Copy Markdown View Source

Table of Contents

  1. Understanding Gradient Computation
  2. Choosing an Optimizer
  3. Learning Rate Strategies
  4. Gradient Clipping
  5. Weight Decay
  6. Gradient Accumulation
  7. Batch Size Selection
  8. Memory Optimization
  9. Common Problems and Solutions
  10. Performance Benchmarks

Understanding Gradient Computation

Current Limitation: Numerical Gradients

ExBurn v0.1.0 uses numerical differentiation (finite differences) to compute gradients. This is the main performance bottleneck.

Central differences:  L/w  (L(w + ε) - L(w - ε)) / 2ε
One-sided:            L/w  (L(w + ε) - L(w)) / ε

Impact: For a model with N scalar parameters, central differences requires 2N forward passes per mini-batch. A 100K-parameter model needs 200K forward passes per batch.

Choosing a Gradient Method

# Default: central differences (more accurate, slower)
grads = ExBurn.Training.compute_gradients(model, {x, y}, grad_method: :numerical)

# Faster: one-sided differences (less accurate, ~2x faster)
grads = ExBurn.Training.compute_gradients(model, {x, y}, grad_method: :numerical_batch)
MethodForward PassesError OrderWhen to Use
:numerical2NO(ε²)Small models, high accuracy needed
:numerical_batchN+1O(ε)Larger models, speed matters more

When Autodiff Arrives (v0.3.0)

Burn's Autodiff backend will compute exact gradients in a single backward pass, regardless of parameter count. This is a game-changer:

Numerical (v0.1.0):  200K forward passes for 100K params
Autodiff (v0.3.0):   1 backward pass for any model size

Recommendation: For now, keep models small (< 50K params) for training. Use larger models only for inference.

Choosing an Optimizer

Adam (Default)

Best general-purpose optimizer. Adapts learning rates per-parameter.

ExBurn.Model.compile(model, optimizer: :adam, learning_rate: 0.001)
# beta1=0.9, beta2=0.999, epsilon=1e-8

When to use: Default choice for most tasks.

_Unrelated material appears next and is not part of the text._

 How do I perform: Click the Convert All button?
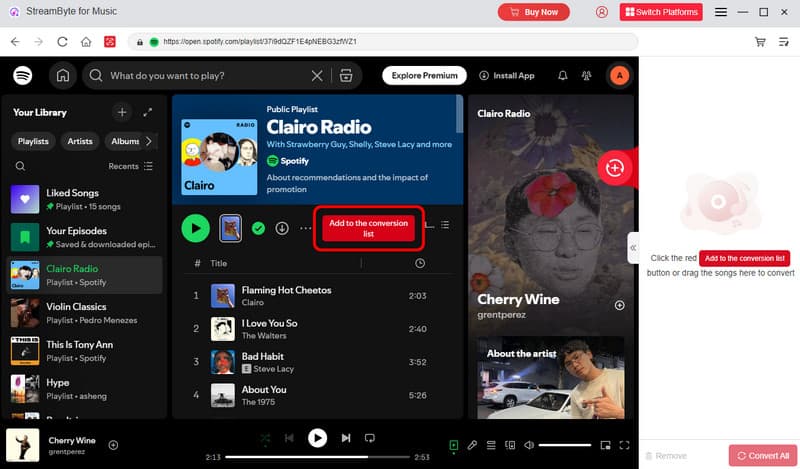click(763, 455)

Works well with default hyperparameters.

Tips:

  • learning_rate: 0.001 is a good starting point
  • Reduce to 0.0001 if training is unstable
  • Increase to 0.01 if convergence is very slow

SGD with Momentum

Can achieve better generalization than Adam with proper tuning.

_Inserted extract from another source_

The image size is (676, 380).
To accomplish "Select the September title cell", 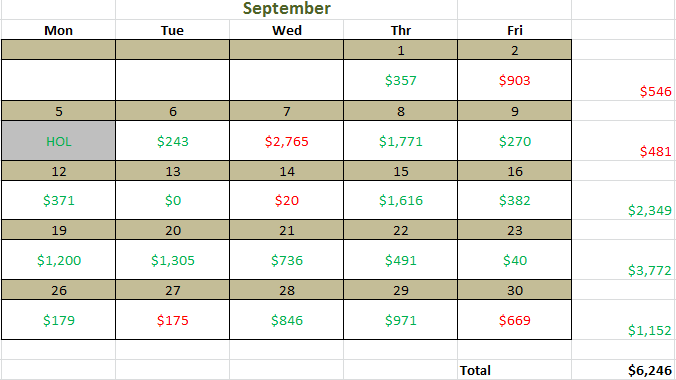I will (287, 9).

ExBurn.Model.compile(model, optimizer: :sgd, learning_rate: 0.01)
# momentum=0.9

When to use: When you need maximum generalization and have time to tune.

Tips:

  • Requires higher learning rate than Adam (typically 0.01–0.1)
  • Use Nesterov momentum for faster convergence:
    ExBurn.Training.fit(model, data, nesterov: true)
  • Combine with cosine annealing LR schedule for best results

RMSprop

Good for recurrent networks and non-stationary objectives.

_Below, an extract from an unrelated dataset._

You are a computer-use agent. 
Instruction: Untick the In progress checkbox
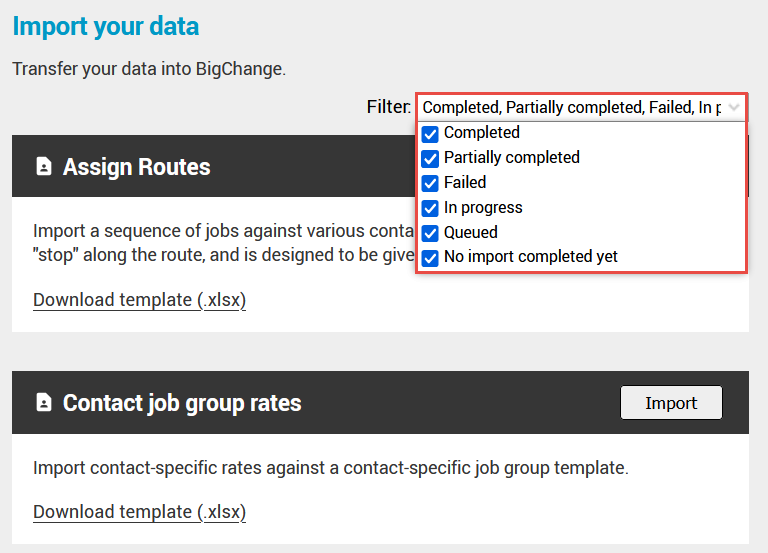coord(430,208)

ExBurn.Model.compile(model, optimizer: :rmsprop, learning_rate: 0.001)
# decay=0.9, epsilon=1e-8

When to use: RNNs, LSTMs, or when Adam diverges.

Optimizer Comparison

OptimizerConvergence SpeedGeneralizationTuning EffortMemory
AdamFastGoodLow2x params (m + v)
SGD + MomentumMediumBestHigh1x params (velocity)
RMSpropMediumGoodMedium1x params (cache)

Learning Rate Strategies

Fixed Learning Rate

# No schedule — use constant learning rate
ExBurn.Model.compile(model, learning_rate: 0.001)

Step Decay

Reduce LR by a factor every N epochs. Good for long training runs.

# Halve the learning rate every 10 epochs
lr_schedule: {:step, 0.001, 10, 0.5}

Exponential Decay

Smooth decay. Good for medium-length training.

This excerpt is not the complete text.